Einspruch von

In schlechter Verfassung

Renate Kromp © Bild: Ian Ehm/News

Die Republik Österreich (Bund, Länder und Gemeinden) bekennt sich zur Sicherung der Versorgung der Bevölkerung mit hochqualitativen Lebensmitteln tierischen und pflanzlichen Ursprungs auch aus heimischer Produktion sowie der nachhaltigen Gewinnung natürlicher Rohstoffe in Österreich zur Sicherstellung der Versorgungssicherheit." Dieser sperrige Satz steht als "Staatsziel" im Bundesverfassungsgesetz. Warum er dort steht? Weiß wohl keiner mehr so genau. Jedenfalls sah man es 2013 offenbar als dringend notwendig an, diese eh sehr löbliche Ansicht in den Verfassungsrang zu heben.

Was noch in der Verfassung steht, jedoch mit elementaren Grundrechten und Staatsbürgerpflichten wenig zu tun hat?"Die Regierung anerkennt die Rolle der Sozialpartner" zum Beispiel.

Warum die Lenkerauskunft aus dem Kraftfahrgesetz in den Verfassungsrang erhoben werden musste? Weil der Verfassungsgerichtshof diese Bestimmung im "Normalgesetz" aufgehoben hatte, die SPÖ-ÖVP-Koalition damals aber noch die nötige Zweidrittelmehrheit hatte, um sie auf diese Art einzuzementieren.

Die aktuelle, nicht mehr ganz so große Koalition kann sich zwar nicht mehr auf allzu viel einigen, für eine Verfassungsänderung reicht's aber vielleicht noch. Mithilfe der FPÖ - sonst findet sich keine Zweidrittelmehrheit im Nationalrat - will man den Wirtschaftsstandort Österreich als Staatsziel in der Verfassung verankern. Der Bundespräsident, der das unterschreiben muss, warnt: "Es sollte nicht der Eindruck der Anlassgesetzgebung entstehen".
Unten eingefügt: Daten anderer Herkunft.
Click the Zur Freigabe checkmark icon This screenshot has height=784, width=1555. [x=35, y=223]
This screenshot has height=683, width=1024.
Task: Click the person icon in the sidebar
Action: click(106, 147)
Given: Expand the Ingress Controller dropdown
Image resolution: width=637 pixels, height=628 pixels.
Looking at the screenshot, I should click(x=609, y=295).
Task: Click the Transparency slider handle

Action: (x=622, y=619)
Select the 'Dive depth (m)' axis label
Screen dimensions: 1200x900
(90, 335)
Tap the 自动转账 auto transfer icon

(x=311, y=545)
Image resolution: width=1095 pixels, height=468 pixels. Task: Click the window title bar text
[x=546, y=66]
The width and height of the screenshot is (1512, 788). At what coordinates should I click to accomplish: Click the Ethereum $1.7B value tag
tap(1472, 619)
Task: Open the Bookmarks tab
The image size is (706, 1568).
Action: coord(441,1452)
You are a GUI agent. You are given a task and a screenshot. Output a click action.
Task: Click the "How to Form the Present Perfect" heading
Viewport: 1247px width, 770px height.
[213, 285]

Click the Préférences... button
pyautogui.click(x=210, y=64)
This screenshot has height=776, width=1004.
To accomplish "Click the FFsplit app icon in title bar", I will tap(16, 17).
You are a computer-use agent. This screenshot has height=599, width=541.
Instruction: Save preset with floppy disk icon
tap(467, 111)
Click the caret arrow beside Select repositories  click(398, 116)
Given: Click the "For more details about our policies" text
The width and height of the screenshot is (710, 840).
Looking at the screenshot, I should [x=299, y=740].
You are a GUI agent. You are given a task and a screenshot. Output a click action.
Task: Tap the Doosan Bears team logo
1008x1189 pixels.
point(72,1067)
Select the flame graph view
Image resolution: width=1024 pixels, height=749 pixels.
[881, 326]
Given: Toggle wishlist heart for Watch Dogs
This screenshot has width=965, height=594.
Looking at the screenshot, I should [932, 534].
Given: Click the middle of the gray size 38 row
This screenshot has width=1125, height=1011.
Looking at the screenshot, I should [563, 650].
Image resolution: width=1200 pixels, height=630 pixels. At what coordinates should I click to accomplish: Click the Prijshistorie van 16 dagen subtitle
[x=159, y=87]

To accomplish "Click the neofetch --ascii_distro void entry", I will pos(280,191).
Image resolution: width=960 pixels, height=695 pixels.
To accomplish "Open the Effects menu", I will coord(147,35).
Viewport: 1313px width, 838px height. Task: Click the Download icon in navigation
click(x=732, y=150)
Doch just diesen Eindruck könnte man bekommen. Entstand diese Idee doch im Nachklang jenes Spruchs des Bundesverwaltungsgerichts, der den Bau einer dritten Piste am Flughafen Wien unterband. Die Richter beriefen sich dabei auf ein anderes Staatsziel, den Umweltschutz. Der steht als solches bereits seit 1984 in der Verfassung. Und genau dieses eine Mal wurde bisher deshalb ein Großprojekt untersagt. Natürlich kann man argumentieren, der Wirtschaftsstandort in der Verfassung stelle nun "Chancengleichheit" für beide Bereiche her.

Oder man kann dieses Manöver als weitere "Politfolklore" und leere Phrase in der Verfassung abtun.
Man kann das aber auch aus zwei Gründen ärgerlich finden. Erstens: Die Verfassung soll unser aller Grundrechte festschreiben. Schräge Zusätze sind einfach auch eine Missachtung dieser Bedeutung.


Und: Wir jammern darüber, dass US-Präsident Donald Trump aus dem Klimaschutzvertrag aussteigen will? Österreich tut selbst zu wenig, um die Klimaziele zu erreichen. Und hält nicht einmal eine Sonderstellung der Umwelt in der Verfassung aus.